**OBJECTIVE:** Rewrite the data from the line containing "Click the address search input field" through the line containing "Task: Open the ALLE results tab", both included, as a JSON list of strings with one string per line and blank lines omitted. Leave the pictures out of the answer.

**RECORDS SHOWN:**
================================

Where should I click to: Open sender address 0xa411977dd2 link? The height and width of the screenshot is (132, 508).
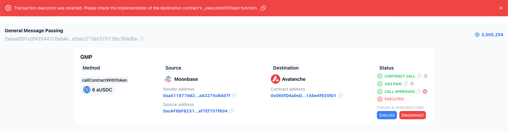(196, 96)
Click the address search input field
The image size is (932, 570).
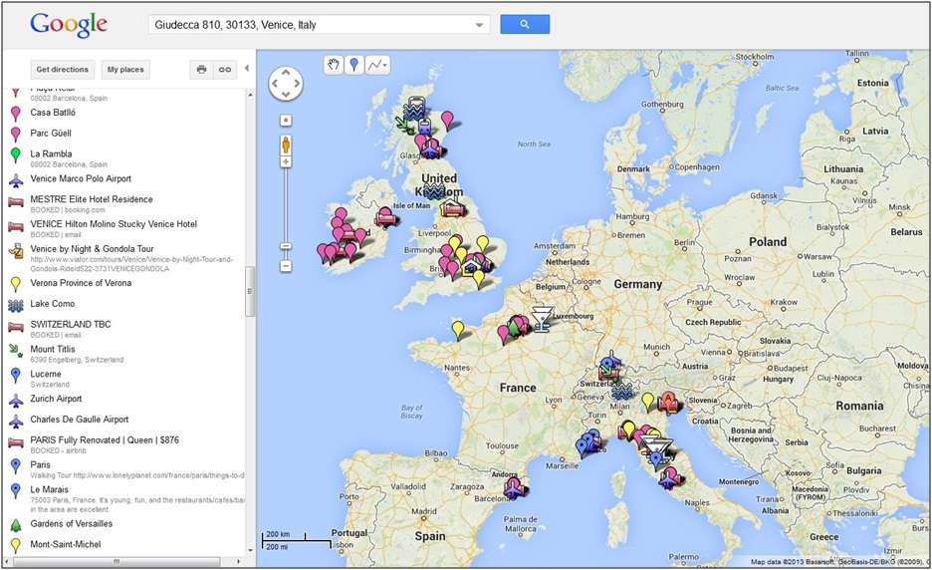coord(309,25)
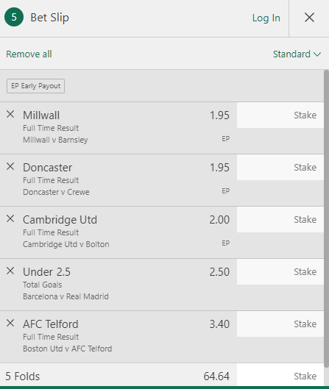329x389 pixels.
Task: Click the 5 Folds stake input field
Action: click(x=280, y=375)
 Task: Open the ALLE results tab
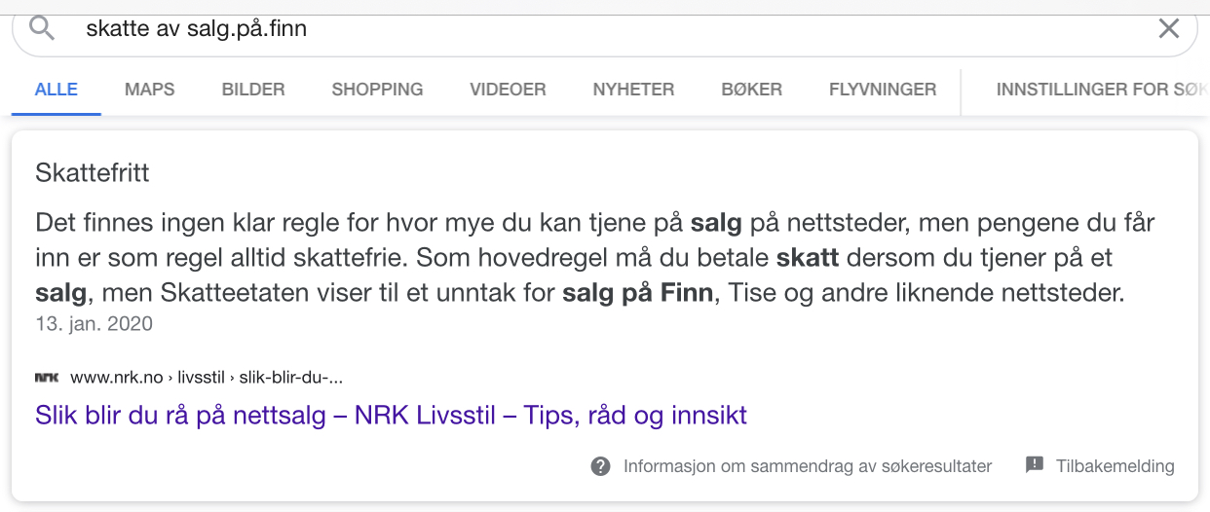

================================

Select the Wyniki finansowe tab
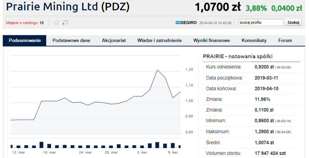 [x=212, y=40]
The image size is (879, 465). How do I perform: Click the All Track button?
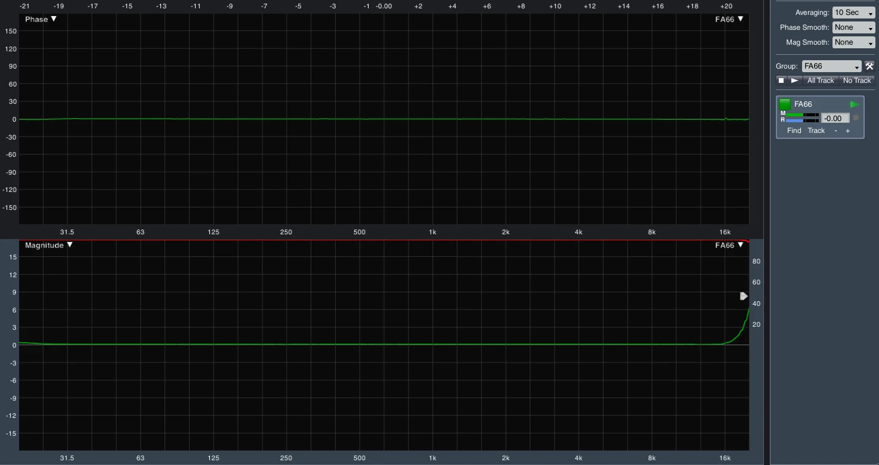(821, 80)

================================

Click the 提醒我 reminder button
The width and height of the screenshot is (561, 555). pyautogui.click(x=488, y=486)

================================

**REPLY TO THE EXERCISE:**
[
  "Click the address search input field",
  "The image size is (932, 570).",
  "coord(309,25)",
  "329x389 pixels.",
  "Task: Click the 5 Folds stake input field",
  "Action: click(x=280, y=375)",
  " Task: Open the ALLE results tab"
]